Rich Karlgaard, writing a recent piece in Forbes made an observation that expresses something I have long believed. American carmakers have done themselves a nasty disservice by sending car rental companies their ‘fleet sales’ versions of their products. Why? Because those often low-frills, underpowered and difficult to manage autos are often the only time you’ll ever get much of the population behind the wheel of an American car.
When I was growing up, my family owned American cars. The logic at the time was that it was good to have an American car because then you wouldn’t have to wait for spare parts to be shipped in from all over the place. Then the Japanese and Germans started offering cars that were not only more fuel-efficient, but guess what? They undercut the American carmakers contention that local spare parts were a good thing by providing autos of such high quality that they didn’t need spare parts! Now that’s a concept. In my own, grown-up car-buying life, I’ll confess to not even being tempted by an American car (unless you count our Volvo as an “American” car because it’s owned by an American firm).

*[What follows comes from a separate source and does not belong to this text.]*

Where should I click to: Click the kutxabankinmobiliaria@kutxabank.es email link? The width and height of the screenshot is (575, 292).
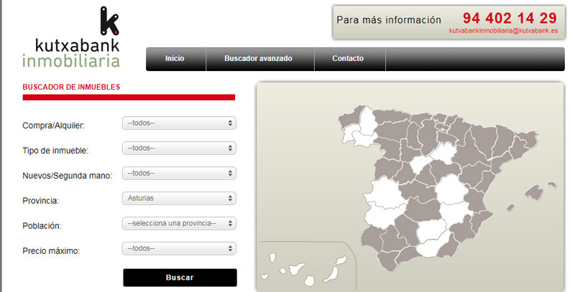(503, 32)
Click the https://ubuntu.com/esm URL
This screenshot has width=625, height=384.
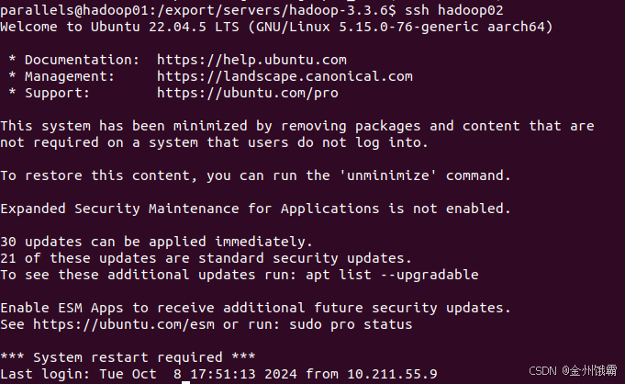[124, 324]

So when do I drive American? When I rent a car, and the experience has almost always been disappointing. Cars like the Ford Taurus sort of ‘fit’ me all wrong – I feel as though I can’t see over the dashboard. My husband, daughter and I ended up having to drive a HUGE American car on a visit to California last year, which we absolutely hated. It was the only one left at the car rental place – not the one we ordered. To add insult to injury, our hotel charged us extra for parking such a huge vehicle. Needless to say, our rental experiences have not encouraged us to go spend some time in a showroom.
It certainly seems to be a short-sighted strategy if the goal is to tempt people into giving your product another chance.